→ DESCRIPTION OF THE TASK
What lines in the following entries hold the word "will"? Copy each one.

→ SUPPLIED RECORDS
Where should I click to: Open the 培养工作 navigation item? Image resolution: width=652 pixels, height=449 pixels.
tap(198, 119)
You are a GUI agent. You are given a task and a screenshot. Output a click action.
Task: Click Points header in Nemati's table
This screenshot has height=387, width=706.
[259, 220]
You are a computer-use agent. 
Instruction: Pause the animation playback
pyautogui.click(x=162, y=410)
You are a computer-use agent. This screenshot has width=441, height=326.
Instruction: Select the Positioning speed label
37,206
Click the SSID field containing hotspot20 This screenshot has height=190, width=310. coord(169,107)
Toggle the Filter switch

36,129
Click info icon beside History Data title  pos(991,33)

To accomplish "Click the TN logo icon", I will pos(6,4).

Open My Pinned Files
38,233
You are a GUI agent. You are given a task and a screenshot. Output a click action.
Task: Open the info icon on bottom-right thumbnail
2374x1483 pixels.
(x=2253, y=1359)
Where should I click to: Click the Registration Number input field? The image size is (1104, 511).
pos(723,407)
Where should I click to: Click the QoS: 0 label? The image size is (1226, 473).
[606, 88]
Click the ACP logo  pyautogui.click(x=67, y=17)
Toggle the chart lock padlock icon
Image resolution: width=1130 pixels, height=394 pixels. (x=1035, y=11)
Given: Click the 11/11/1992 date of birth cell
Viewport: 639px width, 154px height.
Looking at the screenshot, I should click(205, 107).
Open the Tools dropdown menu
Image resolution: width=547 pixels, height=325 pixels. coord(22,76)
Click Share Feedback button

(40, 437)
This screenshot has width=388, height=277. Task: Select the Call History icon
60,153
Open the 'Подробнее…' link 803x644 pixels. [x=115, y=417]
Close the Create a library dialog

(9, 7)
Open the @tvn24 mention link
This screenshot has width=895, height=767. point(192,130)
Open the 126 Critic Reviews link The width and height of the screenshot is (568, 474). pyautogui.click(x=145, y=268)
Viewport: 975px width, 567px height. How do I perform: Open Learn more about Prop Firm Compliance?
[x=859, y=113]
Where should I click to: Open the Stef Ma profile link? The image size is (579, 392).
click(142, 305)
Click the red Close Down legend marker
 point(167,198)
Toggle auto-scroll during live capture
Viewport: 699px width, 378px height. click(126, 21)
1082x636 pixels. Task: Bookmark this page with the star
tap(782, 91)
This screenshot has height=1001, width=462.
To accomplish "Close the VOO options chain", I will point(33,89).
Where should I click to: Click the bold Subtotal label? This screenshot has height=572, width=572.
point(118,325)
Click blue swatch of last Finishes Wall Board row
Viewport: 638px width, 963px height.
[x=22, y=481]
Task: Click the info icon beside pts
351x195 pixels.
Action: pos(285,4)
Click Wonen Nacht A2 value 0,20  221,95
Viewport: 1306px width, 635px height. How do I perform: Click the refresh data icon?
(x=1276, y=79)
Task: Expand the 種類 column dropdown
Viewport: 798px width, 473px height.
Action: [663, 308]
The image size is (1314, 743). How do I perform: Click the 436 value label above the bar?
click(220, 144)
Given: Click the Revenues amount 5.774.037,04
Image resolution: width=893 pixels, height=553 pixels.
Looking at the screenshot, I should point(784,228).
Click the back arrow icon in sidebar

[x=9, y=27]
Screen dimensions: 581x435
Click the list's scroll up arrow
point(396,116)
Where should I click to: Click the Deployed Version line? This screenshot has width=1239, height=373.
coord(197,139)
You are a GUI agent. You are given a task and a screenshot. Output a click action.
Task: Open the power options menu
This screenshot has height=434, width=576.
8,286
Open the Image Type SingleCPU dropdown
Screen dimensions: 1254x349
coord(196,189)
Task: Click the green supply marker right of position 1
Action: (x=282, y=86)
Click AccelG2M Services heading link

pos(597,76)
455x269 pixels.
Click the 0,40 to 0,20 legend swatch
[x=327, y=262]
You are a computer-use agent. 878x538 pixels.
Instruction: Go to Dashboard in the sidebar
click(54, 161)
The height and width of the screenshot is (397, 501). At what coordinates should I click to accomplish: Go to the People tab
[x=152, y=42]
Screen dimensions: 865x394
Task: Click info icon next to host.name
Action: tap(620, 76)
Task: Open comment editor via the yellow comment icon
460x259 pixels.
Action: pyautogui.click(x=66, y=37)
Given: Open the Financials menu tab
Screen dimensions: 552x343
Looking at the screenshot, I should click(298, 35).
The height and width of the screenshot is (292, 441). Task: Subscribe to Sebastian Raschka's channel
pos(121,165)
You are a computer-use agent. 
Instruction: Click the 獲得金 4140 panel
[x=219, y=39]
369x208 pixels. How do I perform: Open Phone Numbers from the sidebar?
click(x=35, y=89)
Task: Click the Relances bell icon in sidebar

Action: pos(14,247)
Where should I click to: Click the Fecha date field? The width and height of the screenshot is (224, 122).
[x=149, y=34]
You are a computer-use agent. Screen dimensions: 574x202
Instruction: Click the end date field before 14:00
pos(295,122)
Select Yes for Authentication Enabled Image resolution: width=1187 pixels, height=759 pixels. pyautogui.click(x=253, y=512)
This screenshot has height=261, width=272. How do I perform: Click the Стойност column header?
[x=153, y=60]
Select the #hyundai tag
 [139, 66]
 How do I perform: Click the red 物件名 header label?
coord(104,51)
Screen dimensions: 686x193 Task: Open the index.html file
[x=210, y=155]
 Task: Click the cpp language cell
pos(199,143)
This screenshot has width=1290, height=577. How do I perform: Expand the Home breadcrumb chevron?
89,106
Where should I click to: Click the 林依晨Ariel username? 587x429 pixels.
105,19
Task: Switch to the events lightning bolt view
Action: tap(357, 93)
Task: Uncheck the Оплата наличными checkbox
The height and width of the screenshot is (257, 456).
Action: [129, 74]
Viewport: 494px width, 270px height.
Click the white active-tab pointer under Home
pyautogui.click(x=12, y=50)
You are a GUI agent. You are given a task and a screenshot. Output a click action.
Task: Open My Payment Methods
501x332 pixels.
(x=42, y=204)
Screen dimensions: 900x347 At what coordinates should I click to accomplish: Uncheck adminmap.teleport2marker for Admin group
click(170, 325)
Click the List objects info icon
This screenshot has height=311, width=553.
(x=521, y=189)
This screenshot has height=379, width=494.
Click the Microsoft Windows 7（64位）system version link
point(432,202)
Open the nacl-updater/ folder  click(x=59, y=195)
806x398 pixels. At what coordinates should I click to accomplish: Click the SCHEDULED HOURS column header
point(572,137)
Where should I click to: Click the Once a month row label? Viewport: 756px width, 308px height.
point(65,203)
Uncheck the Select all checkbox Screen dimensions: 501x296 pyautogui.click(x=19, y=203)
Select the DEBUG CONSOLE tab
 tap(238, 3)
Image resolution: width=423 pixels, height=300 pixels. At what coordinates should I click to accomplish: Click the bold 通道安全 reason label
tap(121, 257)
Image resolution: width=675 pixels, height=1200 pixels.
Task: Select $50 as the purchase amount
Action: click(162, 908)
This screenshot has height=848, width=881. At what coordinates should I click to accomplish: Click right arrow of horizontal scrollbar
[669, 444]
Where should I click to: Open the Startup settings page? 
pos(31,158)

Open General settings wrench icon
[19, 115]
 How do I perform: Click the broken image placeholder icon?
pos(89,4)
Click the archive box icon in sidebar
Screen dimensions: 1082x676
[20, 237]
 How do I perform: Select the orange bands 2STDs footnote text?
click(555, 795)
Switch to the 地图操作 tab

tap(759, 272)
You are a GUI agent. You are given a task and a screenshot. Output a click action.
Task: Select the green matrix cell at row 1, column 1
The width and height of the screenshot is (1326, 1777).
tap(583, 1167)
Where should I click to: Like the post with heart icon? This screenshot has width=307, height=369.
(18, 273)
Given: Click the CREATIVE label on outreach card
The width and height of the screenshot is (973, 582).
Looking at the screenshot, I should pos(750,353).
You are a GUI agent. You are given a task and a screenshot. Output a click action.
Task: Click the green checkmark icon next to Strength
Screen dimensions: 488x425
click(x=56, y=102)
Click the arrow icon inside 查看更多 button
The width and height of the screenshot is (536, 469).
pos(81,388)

→ ANSWER TO THIS TASK
To accomplish "Click the TN logo icon", I will pos(6,4).
To accomplish "Close the VOO options chain", I will point(33,89).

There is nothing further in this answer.